Gaza Doctor: “I Shall Not Hate”

Dr. Izzeldin Abuelaish was a rarity in the Middle East, a resident of Gaza with a permit to enter Israel because of his work. The son of refugees in the Gazan city of Jabaliya, he saw himself as a bridge between the two distrustful cultures, and his life was often put forward as an example of the kind of reconciliation that might one day rescue the region from its cycles of violence.

He was well known as a campaigner for women’s rights and for his joint projects with Israeli physicians, bringing injured and ill Gazans for treatment in Israel and researching the effects of conflict-related stress on Palestinian children in Gaza and Israeli children in Sderot, the Israeli border town that has frequently been the target of Gazan rocket fire.

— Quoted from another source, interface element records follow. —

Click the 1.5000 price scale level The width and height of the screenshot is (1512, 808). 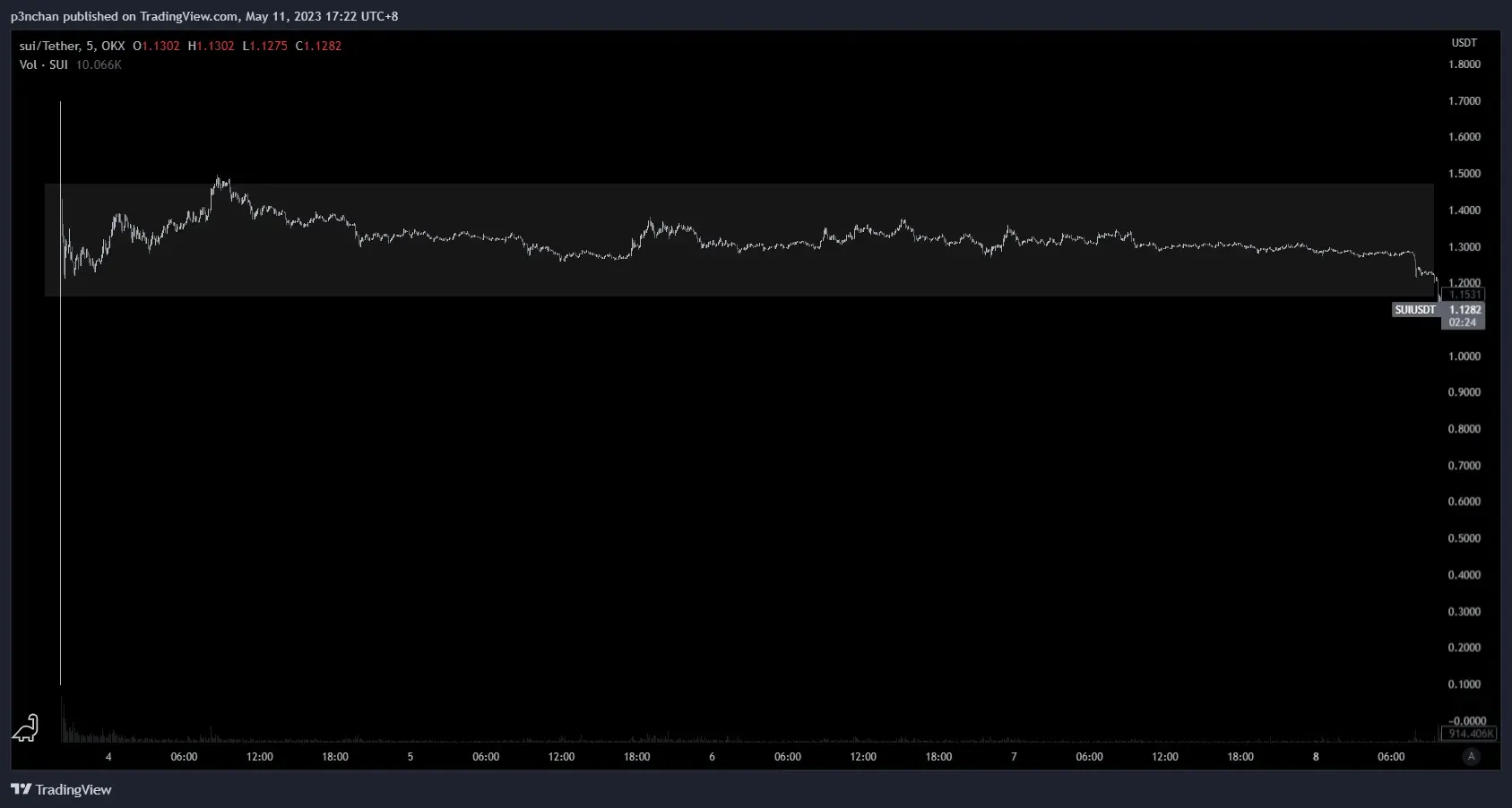point(1464,174)
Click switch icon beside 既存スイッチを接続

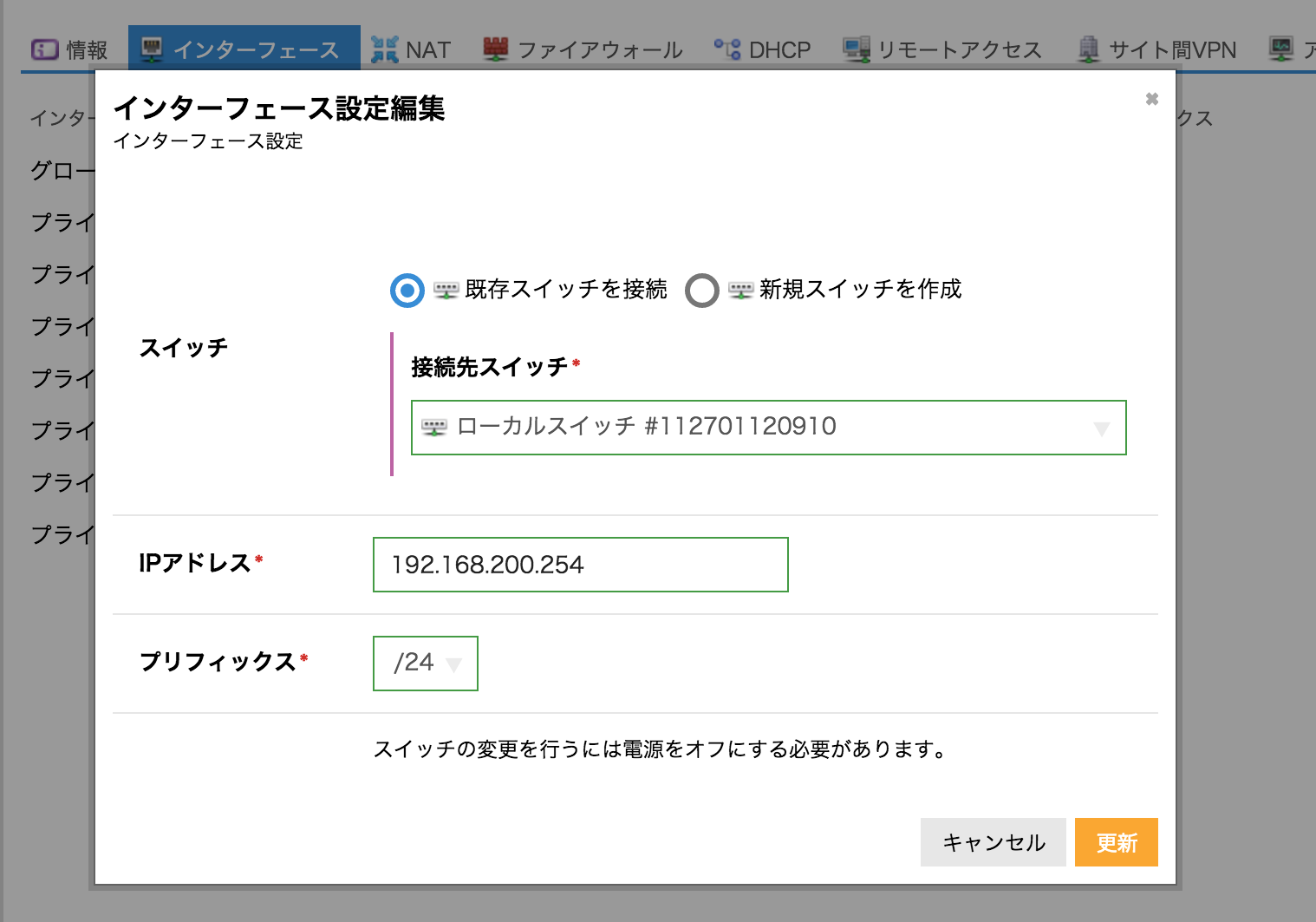coord(446,290)
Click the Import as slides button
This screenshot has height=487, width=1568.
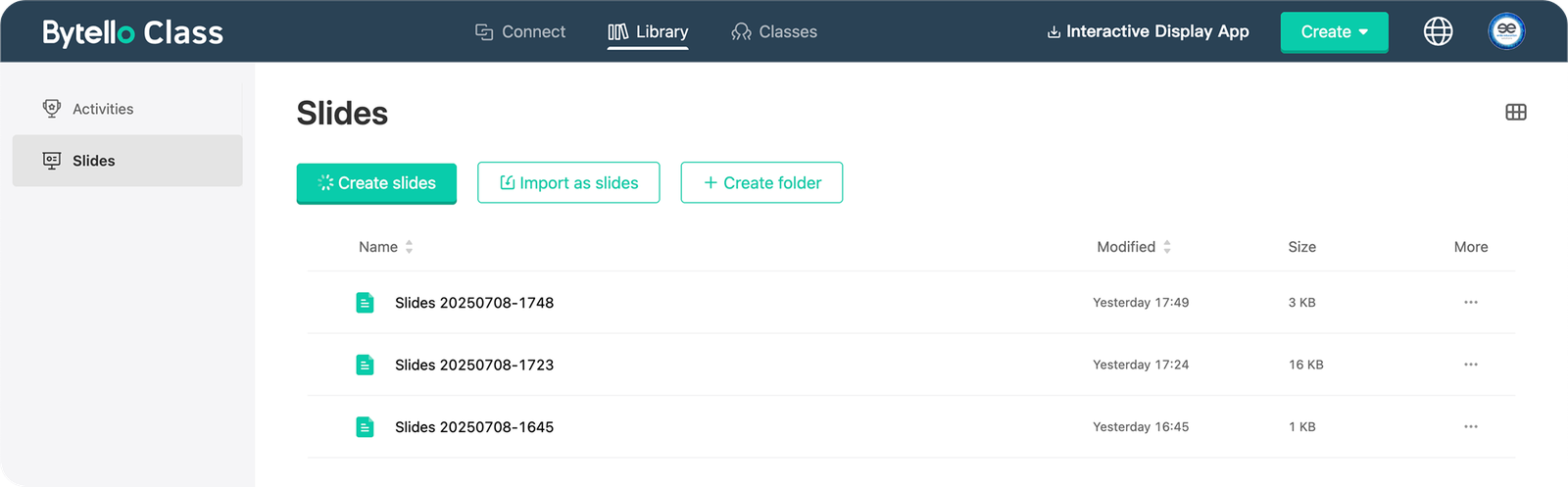568,183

Then in January 2009, during the three-week war in Gaza, tragedy struck, challenging in the most poignant way imaginable his faith in his life’s work. Israeli tank shells slammed into his Gaza Strip apartment, killing three of his daughters and costing another her sight in one eye.

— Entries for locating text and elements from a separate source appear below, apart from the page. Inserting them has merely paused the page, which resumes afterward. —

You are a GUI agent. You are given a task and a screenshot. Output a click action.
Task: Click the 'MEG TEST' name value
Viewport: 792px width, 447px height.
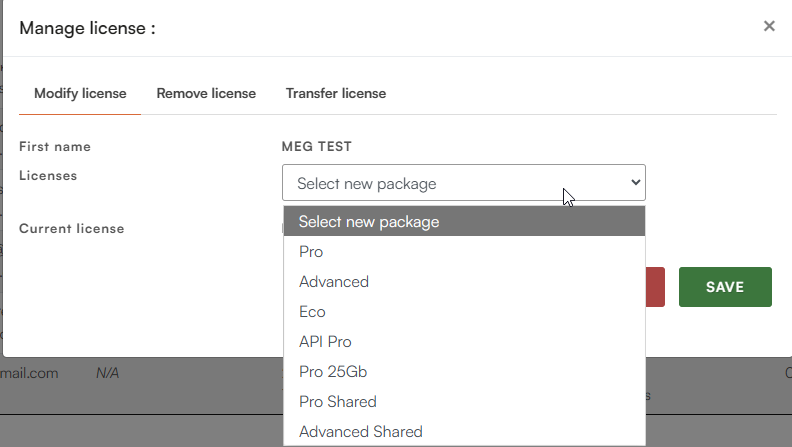(x=317, y=147)
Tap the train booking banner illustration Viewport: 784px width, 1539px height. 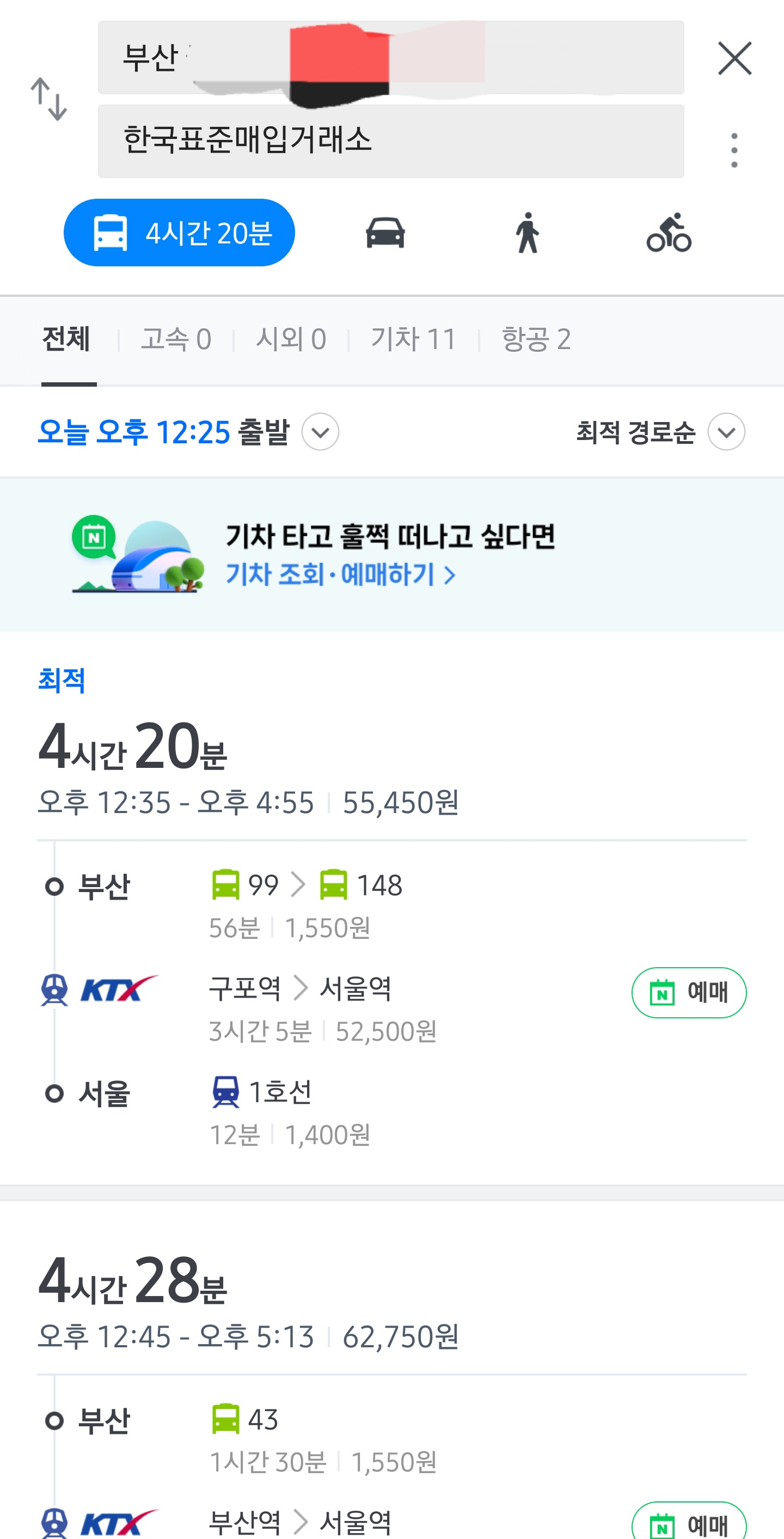pos(138,554)
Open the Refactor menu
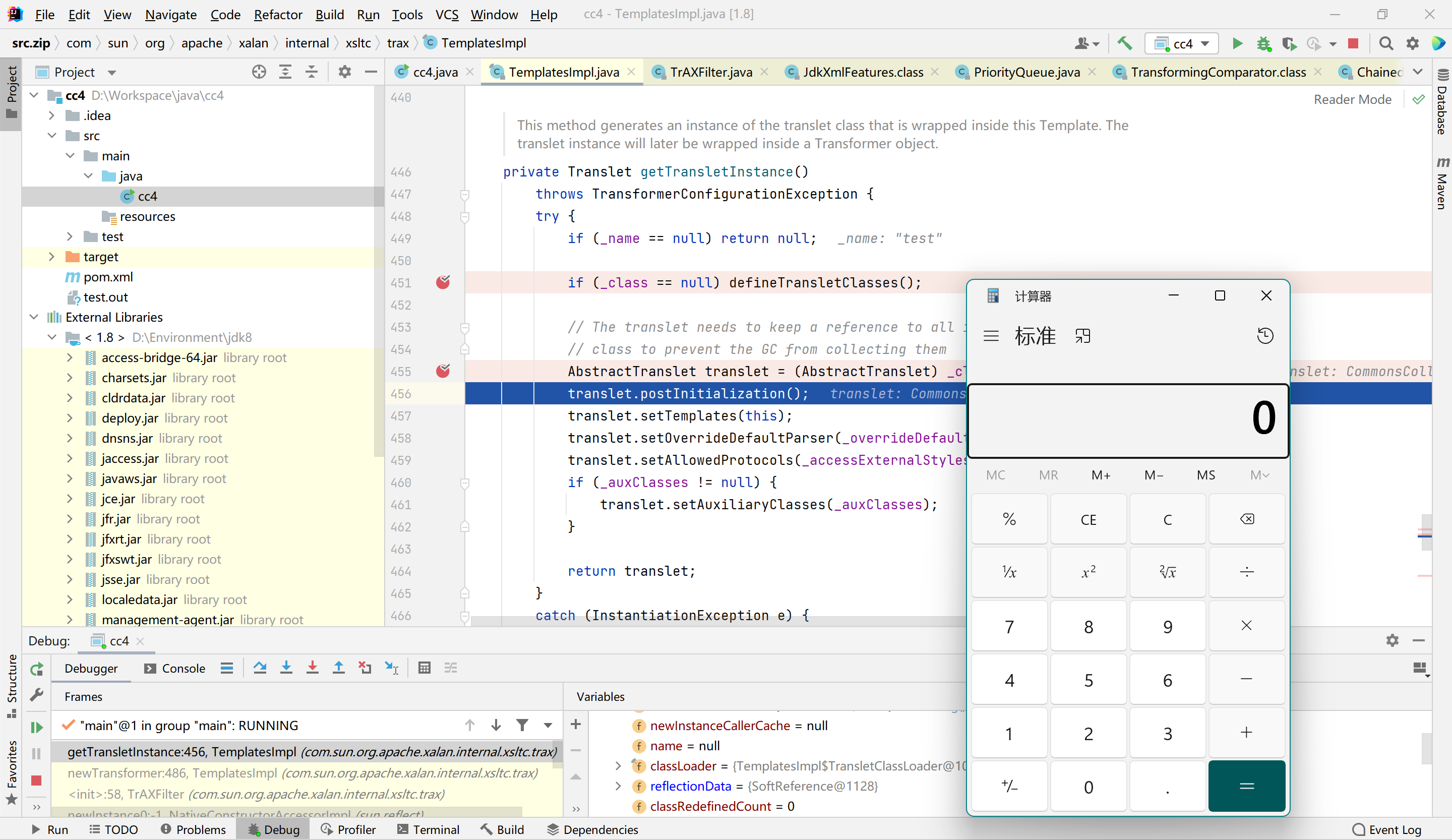1452x840 pixels. click(278, 15)
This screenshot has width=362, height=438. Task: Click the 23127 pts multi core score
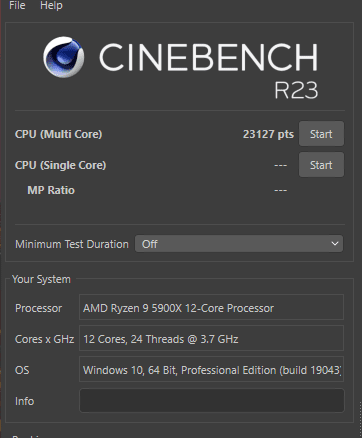268,134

His anguished response brought him global acclaim. Rather than seek revenge, he appealed for a new dedication to peaceful dialogue and an end to violence.

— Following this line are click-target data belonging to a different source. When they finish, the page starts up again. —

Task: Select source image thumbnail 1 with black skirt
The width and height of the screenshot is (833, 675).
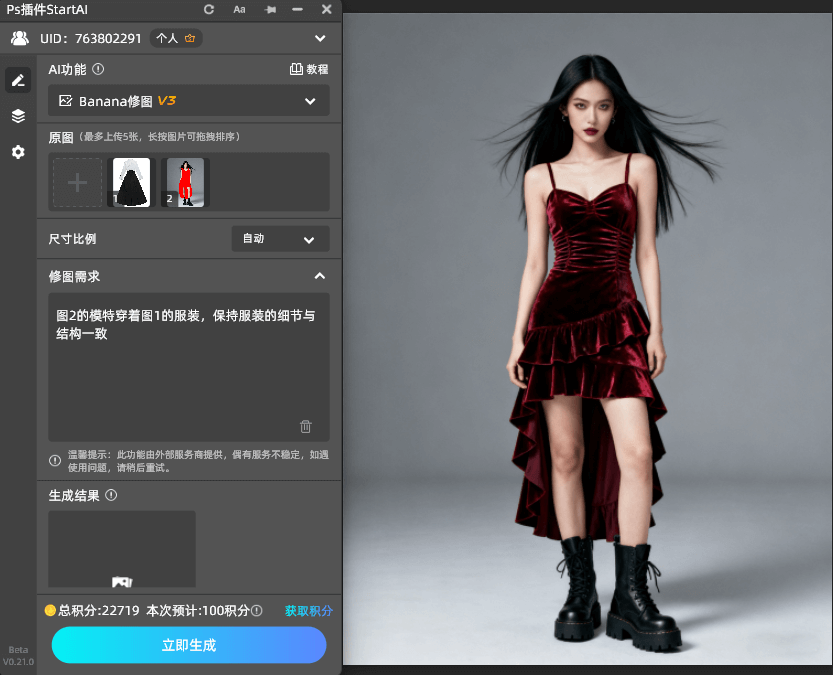Action: click(130, 183)
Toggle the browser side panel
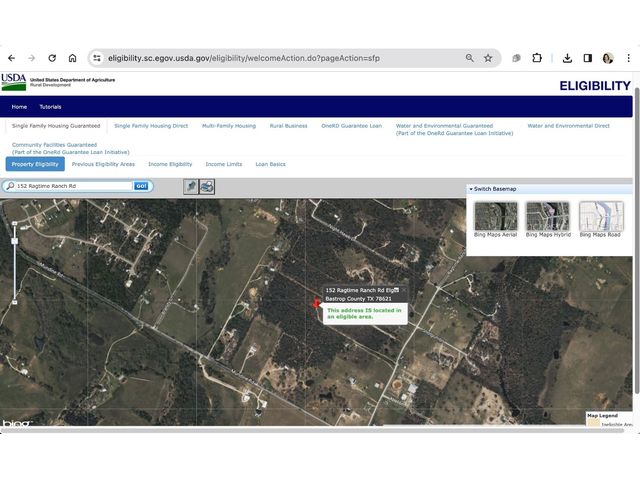 [x=587, y=58]
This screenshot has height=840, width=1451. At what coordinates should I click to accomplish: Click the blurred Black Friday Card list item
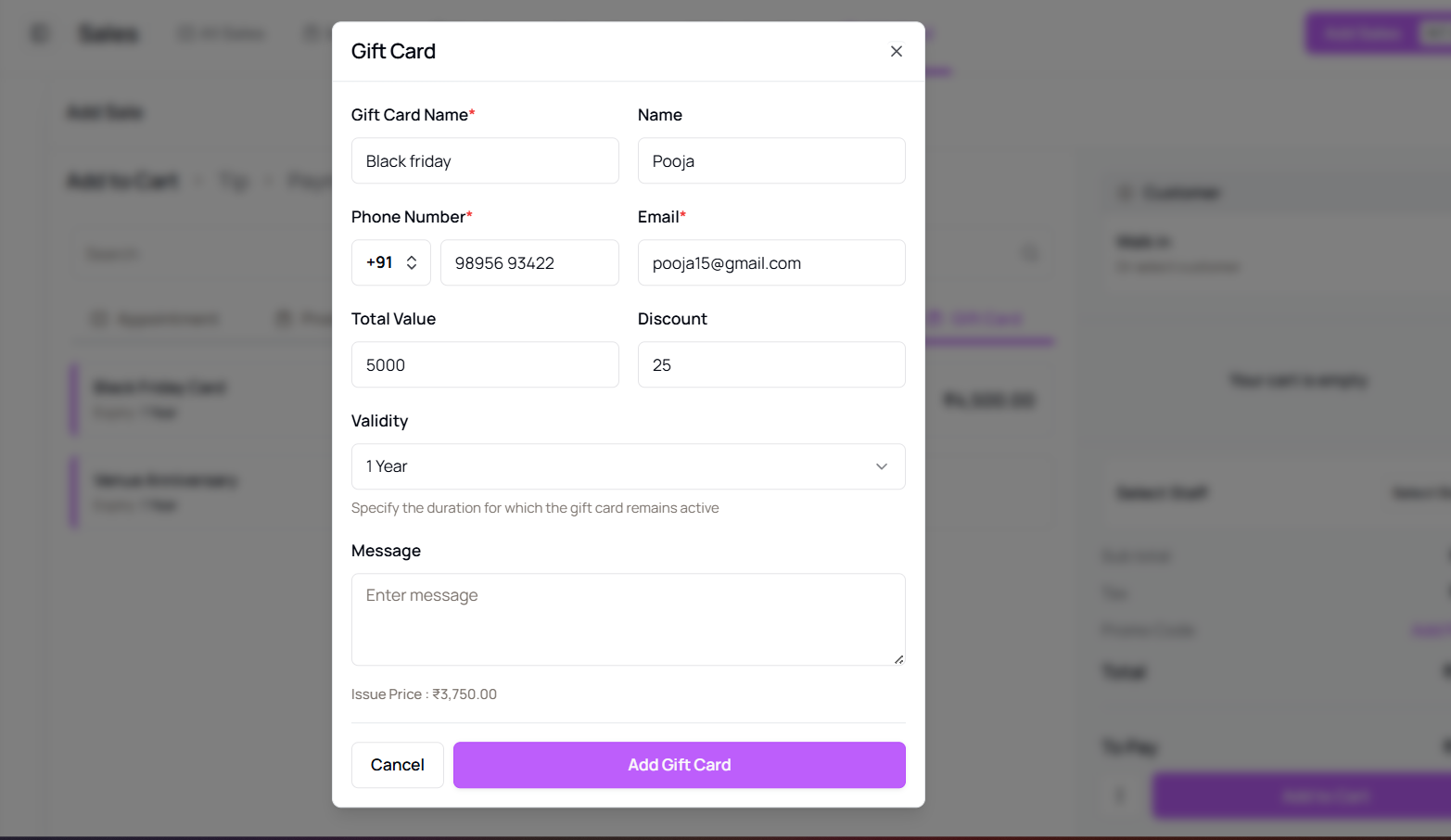[x=199, y=399]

He set up a foundation called Daughters for Life to memorialize his children and provide scholarships for young women in the Middle East. And he wrote a powerful memoir reaffirming his belief that the decades-long conflict will be transformed only when individual Palestinians and Israelis recognize their shared precarious humanity.

It is called I Shall Not Hate: A Gaza Doctor’s Journey on the Road to Peace and Human Dignity, and on April 25th, Dr. Abuelaish gave a very moving account to a hushed audience at IPI of the experience and his abiding belief in the possibilities of peace.

The talk was moderated by Warren Hoge, IPI’s Vice President for External Relations.